In an unpublished letter addressing the Zionist politics of her peers, Jordan writes:
“I claim responsibility for the Israeli crimes against humanity because I am an American and American monies made these atrocities possible. I claim responsibility for Sabra and Shatilah [sic] because, clearly, I have not done enough to halt heinous episodes of holocaust and genocide around the globe. I accept this responsibility and I work for the day when I may help to save any one other life, in fact.”
Every time I read those words I feel emotion well up in me. Magloire describes this proclamation of responsibility as a way Jordan models for her friends and peers what it looks like to be accountability—“that being part of an ethnonationalist state, whether born or chosen, carries the obligation to critique its violence.”
What I love about this moment is Jordan allowing her pain and fury to provoke a response that comes from a deeply rooted desire for personal integrity and genuine relationship. She's not trying to prove she’s right, she knows she’s right and wants to move together with those she loves and works alongside, toward justice. The friendships between Lorde, Jordan and Rich don’t come together in some kind of perfect harmony. They provoke crushing feelings of betrayal and distrust, disappointment and discouragement. Still, the current of love, although dormant for long stretches of time, moves with quiet strength.
How do we approach moments when the actions of others feel so impossibly “other,” as a threshold to step into deeper relationship? To really challenge our understanding of the word “collective” in collective liberation? To feel as equally accountable to the suffering of people oceans away from us as we do to the political maturation and spiritual healing of our neighbors?

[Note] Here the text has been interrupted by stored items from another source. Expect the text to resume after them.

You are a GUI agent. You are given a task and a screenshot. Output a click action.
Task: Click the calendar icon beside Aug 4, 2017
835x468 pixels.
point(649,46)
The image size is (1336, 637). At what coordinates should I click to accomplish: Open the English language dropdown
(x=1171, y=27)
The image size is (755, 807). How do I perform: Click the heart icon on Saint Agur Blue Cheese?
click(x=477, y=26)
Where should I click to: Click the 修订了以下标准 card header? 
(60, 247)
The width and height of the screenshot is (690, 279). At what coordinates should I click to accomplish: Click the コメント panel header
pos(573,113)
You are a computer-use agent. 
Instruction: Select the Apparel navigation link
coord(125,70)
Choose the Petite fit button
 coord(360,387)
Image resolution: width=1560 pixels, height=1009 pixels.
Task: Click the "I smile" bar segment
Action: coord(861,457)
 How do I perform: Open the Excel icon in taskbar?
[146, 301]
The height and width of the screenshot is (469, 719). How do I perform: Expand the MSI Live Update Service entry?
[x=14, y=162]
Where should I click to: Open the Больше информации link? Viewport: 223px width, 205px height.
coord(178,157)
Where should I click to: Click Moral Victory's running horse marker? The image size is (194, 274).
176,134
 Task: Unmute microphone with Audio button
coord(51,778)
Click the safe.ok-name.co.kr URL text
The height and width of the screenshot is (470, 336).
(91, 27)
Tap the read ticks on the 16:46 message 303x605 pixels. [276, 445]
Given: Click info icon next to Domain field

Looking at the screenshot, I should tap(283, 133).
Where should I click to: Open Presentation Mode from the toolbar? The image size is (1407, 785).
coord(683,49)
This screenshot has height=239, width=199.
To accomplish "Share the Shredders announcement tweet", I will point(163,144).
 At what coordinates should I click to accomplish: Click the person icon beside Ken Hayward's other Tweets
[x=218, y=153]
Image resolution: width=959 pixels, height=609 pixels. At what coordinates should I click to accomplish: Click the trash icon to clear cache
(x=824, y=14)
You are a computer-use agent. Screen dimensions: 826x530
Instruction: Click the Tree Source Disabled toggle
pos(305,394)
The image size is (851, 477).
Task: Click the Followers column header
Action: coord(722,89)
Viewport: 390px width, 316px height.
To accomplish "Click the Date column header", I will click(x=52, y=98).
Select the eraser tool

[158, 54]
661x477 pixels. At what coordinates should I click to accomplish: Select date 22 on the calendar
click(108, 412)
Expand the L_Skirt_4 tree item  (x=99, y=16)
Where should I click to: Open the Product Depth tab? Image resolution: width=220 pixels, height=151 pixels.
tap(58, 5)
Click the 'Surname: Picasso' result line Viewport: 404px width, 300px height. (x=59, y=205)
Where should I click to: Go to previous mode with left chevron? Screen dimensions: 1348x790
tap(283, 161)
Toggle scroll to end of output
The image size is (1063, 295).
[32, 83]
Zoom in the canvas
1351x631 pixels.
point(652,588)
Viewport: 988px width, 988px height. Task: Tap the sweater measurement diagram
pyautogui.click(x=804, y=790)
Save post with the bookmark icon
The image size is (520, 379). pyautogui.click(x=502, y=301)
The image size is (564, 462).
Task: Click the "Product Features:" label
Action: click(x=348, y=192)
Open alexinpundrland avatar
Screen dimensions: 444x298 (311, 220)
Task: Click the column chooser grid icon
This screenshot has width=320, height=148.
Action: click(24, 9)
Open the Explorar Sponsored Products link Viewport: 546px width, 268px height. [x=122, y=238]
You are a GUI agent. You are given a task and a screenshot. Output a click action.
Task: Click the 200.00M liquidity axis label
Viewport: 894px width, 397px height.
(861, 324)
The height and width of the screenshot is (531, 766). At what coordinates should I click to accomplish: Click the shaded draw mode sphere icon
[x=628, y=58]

Sitting in that restaurant, my friend and I reveled in the miracle of friendship and the imperative of cultivating our own integrity. In that moment it felt as though we were—learning from these tenuous moments of the past. Our reflections on the power of devoted love, were also prayers over our own friendship(s). Prayers that in the moments when conflict and fear seek to break us apart, we me might have the courage and conviction to not abandon each other or our values.
Integrity has many definitions. It is both a state of being and an action. It is a pledge we make not to a nationstate or an institution, but to ourselves and others. On a global scale and in all facets of our lives, we’re relentlessly asked commanded to warp our definition of integrity until we no longer know what the concept means. We only know the sensation in our body when we ally ourselves with propaganda that makes us feel slightly less afraid—that offers a facade of safety or freedom.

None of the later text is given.